### Tasks for this exercise
**A.** Reproduce the part of the research-theme description between "Participating Countries and" and "Kingdom, USA, Vietnam.", inclusive.
**B.** In one to three sentences, explain the purpose that the research-theme description gives for constructing maps of the magnetic field distributions in the working areas of the magnets.

===== Document extract =====

Methods, Algorithms and Software for Modeling Physical Systems,
Mathematical Processing and Analysis of Experimental Data

Participating Countries and International organizations:

Armenia, Belarus, Brazil, Bulgaria, Canada, CERN, China, Czech Republic, France, Georgia, Germany, Hungary, Israel, Italy, Japan, Kazakhstan, Lithuania, Moldova, Mongolia, Poland, Romania, Russia, Slovakia, South Africa, Switzerland, Tajikistan, United Kingdom, USA, Vietnam.

Issues addressed and main goals of research:

Carrying out paramount advanced research in computational mathematics and physics, directed to the creation of new mathematical methods, algorithms, and software for the numerical or symbolic-numerical solution of topics arising in experimental and theoretical physics studies. This subject area includes a wide spectrum of investigations approved for completion in JINR within the seven year period 2017–2023 in high energy physics, nuclear physics, physics of condensed matter and of nanostructures, biophysics, information technologies, the solution of which is inseparable from the use of computing. Such subject matters of the outmost importance in JINR are the NICA project, the neutrino program, the superheavy and exotic nuclei physics, the neutron based investigations. The needed numerical or symbolic-numerical computing will be done on the Multifunctional Information and Computing Complex (MICC), primarily the HybriLIT heterogeneous computing platform which involves the training and test cluster HybriLIT and the "Govorun" supercomputer and the emerging Big Data distributed infrastructure. The research teams include both experienced scientists with outstanding scientific achievements and enthusiastic young scientists and engineers. The requested financing will cover salaries, participations in scientific conferences, scientific visits and the acquisition of a minimal number of personal computers and licenses, within the approved resources for LIT-JINR. A distinctive feature of this research is the close cooperation of the Laboratory of Information Technologies (LIT) with research groups from all JINR laboratories and Member State institutions.

Expected main results in the current year:

• Three-dimensional computer simulation of superconducting magnets for the NICA (JINR) and FAIR (GSI) projects. Construction of maps of the magnetic field distributions in the working areas of the magnets with a view to their further application to simulate physical processes.

Solution of non-standard magnetostatics problems arising due to ROT asymmetry in the fission of heavy nuclei.

COMSOL Multiphysics based development of a comprehensive model of an isochronous cyclotron.

===== Dataset =====

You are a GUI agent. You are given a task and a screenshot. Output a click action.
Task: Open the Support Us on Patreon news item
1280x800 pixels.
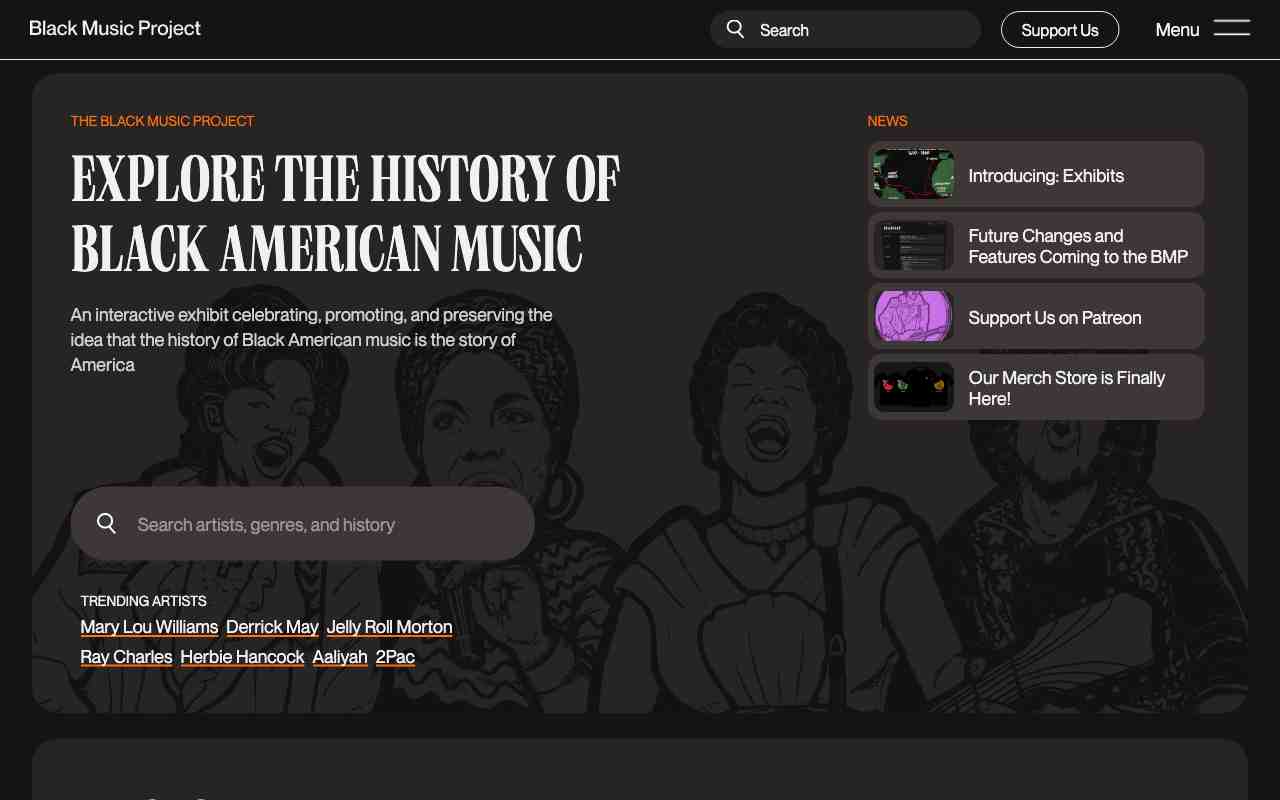click(x=1054, y=317)
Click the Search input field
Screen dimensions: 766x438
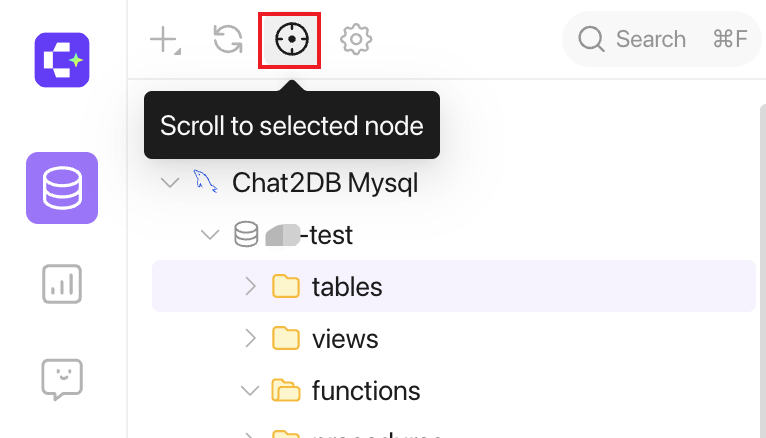(x=662, y=39)
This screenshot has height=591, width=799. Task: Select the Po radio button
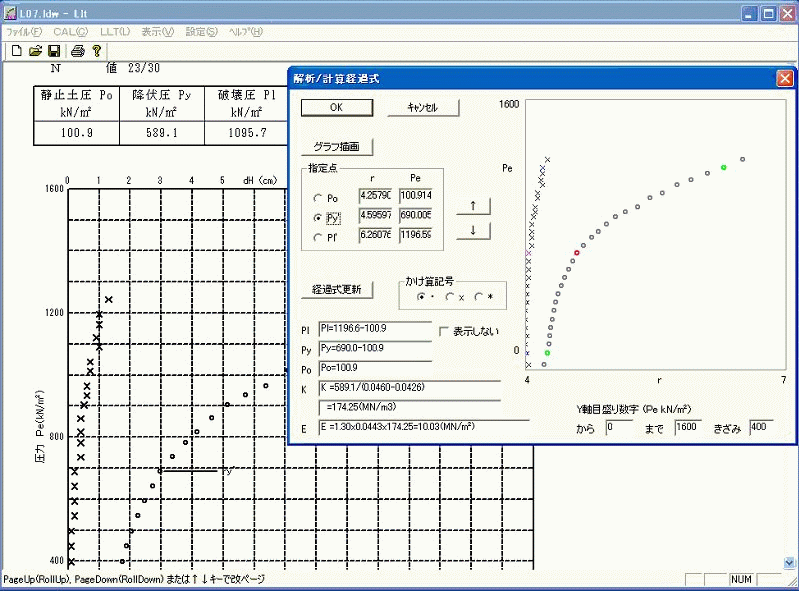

=====

### Answers to the exercises
**A.**
Participating Countries and International organizations:

Armenia, Belarus, Brazil, Bulgaria, Canada, CERN, China, Czech Republic, France, Georgia, Germany, Hungary, Israel, Italy, Japan, Kazakhstan, Lithuania, Moldova, Mongolia, Poland, Romania, Russia, Slovakia, South Africa, Switzerland, Tajikistan, United Kingdom, USA, Vietnam.

**B.** The maps are constructed so that they can later be applied to simulate physical processes. They come from the three-dimensional computer simulation of superconducting magnets for the NICA and FAIR projects.